De auto blijft het belangrijkste vervoersmiddel in het pendelverkeer, maar verliest terrein. We gaan meer naar het werk met het openbaar vervoer en met de fiets. Dat staat in het driejaarlijkse onderzoek naar het woon-werkverkeer van de overheidsdienst Mobiliteit. In tien jaar tijd is er een lichte kentering te zien naar minder gemotoriseerd verkeer.

De FOD Mobiliteit verzamelde vorig jaar gegevens bij 4.000 bedrijven die samen 1,5 miljoen werknemers hebben. De auto blijft veruit het meest gebruikte vervoermiddel voor woon-werkverkeer, goed voor 65,6 procent van de verplaatsingen.

Het openbaar vervoer wordt door 17,7 procent van de werknemers gebruikt (10,9 procent gebruikt de trein; 6,9 procent de metro, tram of bus). 9,5 procent van de werknemers is zelf actief en gebruikt de fiets, 2,4 procent gaat te voet. Tot slot doet 2,9 procent aan carpooling met andere collega’s, 1,2 procent komt met de motor naar zijn werk.

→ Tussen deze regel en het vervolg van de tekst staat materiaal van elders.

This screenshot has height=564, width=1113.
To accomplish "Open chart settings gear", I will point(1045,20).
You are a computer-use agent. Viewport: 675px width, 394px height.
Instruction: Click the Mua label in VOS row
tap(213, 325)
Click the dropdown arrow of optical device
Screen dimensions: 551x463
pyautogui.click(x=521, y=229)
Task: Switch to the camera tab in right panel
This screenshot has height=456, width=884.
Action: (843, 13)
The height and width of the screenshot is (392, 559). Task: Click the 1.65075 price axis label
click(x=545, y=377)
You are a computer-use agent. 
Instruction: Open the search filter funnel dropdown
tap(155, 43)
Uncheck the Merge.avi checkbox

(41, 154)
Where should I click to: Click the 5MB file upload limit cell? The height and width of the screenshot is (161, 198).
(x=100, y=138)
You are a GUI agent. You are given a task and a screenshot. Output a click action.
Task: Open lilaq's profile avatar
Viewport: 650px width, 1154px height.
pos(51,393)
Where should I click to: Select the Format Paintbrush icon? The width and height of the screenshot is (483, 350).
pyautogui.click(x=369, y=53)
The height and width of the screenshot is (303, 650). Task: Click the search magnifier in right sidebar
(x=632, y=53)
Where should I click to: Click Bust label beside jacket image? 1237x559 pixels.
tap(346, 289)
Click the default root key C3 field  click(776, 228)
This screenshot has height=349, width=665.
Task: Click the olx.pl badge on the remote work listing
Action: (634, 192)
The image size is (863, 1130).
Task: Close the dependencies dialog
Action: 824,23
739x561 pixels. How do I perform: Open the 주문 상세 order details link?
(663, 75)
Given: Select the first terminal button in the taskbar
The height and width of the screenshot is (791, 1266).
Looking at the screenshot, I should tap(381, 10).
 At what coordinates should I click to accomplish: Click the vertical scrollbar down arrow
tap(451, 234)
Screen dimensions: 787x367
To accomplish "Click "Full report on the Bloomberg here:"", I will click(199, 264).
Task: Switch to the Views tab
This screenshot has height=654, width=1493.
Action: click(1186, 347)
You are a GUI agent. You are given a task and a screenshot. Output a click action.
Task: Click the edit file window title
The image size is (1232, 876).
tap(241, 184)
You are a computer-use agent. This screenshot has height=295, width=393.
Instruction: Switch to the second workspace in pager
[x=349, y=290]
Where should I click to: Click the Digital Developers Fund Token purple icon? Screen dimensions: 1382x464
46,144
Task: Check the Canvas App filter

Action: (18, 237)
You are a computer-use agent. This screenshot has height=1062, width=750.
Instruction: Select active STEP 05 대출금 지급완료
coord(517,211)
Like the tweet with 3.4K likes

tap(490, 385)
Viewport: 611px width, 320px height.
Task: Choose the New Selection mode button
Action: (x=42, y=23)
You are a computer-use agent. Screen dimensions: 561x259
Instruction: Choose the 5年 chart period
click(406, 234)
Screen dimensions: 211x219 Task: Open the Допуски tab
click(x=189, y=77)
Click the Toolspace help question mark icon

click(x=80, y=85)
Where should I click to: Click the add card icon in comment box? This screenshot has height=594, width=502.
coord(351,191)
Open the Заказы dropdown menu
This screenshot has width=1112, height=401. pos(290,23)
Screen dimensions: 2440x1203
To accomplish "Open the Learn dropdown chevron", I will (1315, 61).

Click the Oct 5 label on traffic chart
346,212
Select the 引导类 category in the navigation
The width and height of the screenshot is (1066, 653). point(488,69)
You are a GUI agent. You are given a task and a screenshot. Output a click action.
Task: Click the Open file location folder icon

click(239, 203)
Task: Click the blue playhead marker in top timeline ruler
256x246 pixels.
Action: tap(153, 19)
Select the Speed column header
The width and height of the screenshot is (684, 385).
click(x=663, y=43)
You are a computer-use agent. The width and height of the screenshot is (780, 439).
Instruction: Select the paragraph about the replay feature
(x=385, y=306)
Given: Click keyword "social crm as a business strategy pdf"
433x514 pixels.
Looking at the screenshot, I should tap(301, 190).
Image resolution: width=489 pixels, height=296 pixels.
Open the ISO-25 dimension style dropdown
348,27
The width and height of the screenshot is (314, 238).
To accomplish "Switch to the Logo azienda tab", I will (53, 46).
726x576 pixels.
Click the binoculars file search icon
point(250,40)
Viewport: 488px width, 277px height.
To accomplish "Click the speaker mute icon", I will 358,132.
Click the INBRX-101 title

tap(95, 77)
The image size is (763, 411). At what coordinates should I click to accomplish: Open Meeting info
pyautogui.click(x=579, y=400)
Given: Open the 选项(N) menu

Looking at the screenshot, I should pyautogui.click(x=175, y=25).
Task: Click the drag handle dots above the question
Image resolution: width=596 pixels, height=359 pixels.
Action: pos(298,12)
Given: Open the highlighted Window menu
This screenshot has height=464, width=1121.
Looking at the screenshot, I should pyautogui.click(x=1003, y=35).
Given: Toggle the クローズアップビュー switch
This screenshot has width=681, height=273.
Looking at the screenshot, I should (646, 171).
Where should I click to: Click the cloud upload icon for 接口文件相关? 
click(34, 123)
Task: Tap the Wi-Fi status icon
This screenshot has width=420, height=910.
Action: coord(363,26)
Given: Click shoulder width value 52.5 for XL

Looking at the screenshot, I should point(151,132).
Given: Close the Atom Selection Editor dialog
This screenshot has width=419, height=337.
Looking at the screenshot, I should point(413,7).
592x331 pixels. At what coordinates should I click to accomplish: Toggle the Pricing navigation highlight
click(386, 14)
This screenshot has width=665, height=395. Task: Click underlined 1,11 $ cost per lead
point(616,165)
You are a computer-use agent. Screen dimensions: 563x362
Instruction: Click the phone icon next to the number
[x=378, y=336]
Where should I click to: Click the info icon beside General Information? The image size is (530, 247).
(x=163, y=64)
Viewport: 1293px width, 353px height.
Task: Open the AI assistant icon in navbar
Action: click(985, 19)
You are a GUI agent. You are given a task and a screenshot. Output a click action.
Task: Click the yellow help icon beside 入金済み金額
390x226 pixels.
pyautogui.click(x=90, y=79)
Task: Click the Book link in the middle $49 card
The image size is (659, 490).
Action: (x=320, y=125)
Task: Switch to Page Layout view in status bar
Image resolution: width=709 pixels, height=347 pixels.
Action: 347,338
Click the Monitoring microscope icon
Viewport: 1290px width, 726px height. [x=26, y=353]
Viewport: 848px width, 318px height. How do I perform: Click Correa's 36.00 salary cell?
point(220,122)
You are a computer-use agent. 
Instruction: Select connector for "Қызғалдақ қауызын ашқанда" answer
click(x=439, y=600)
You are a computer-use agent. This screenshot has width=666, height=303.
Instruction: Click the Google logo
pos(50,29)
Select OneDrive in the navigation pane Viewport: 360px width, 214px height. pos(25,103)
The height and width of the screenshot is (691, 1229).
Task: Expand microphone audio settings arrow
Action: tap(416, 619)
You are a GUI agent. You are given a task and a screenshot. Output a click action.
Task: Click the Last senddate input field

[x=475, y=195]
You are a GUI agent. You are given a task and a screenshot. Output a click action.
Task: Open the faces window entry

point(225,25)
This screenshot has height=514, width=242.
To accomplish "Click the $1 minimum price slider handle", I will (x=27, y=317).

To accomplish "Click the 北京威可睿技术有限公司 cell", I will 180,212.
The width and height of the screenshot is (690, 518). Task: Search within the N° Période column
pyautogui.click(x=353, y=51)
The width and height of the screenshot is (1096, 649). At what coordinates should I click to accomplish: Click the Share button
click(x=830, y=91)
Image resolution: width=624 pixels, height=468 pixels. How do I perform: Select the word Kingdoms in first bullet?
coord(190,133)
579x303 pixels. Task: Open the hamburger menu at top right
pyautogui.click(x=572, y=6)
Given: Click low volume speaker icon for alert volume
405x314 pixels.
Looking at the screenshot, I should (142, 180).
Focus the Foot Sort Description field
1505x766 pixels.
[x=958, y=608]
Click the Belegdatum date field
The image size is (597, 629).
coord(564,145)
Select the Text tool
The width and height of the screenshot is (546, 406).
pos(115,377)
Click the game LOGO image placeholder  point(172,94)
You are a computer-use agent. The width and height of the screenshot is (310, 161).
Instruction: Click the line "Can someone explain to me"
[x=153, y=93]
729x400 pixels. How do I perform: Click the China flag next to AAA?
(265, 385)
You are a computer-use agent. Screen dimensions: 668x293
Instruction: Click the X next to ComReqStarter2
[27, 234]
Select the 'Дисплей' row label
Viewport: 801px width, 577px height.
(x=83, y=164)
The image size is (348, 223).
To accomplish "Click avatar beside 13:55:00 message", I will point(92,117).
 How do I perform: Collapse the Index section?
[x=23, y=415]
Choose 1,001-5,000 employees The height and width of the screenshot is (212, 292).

Auto en motor gaan lichtjes achteruit

Tussen 2005 en 2014 daalde het gebruik van de auto (met inbegrip van carpooling) en de motor met 4,9 procent (van 73,2 naar 69,7 procent). Deze daling komt zowel het openbaar vervoer ten goede, dat van 15,4 naar 17,7 procent stijgt, als de fiets, die van 7,8  naar 9,5 procent stijgt.

Cruciale factor: is er openbaar vervoer in de buurt?

Een grote, bepalende factor voor mensen om zich naar hun werk te verplaatsen is de toegankelijkheid van het openbaar vervoer.

Voor de 3.000 vestigingen in het onderzoek die het slechtst te bereiken zijn met het openbaar vervoer, komt het aandeel openbaar vervoer nauwelijks boven de 2 procent uit, terwijl het aandeel auto en motorfiets 84,4 procent bedraagt.

Bij de 471 best gelegen vestigingen, in het centrum van Brussel, wordt het openbaar vervoer daarentegen door meer dan 70 procent van de werknemers gebruikt, en de auto door minder dan 25 procent.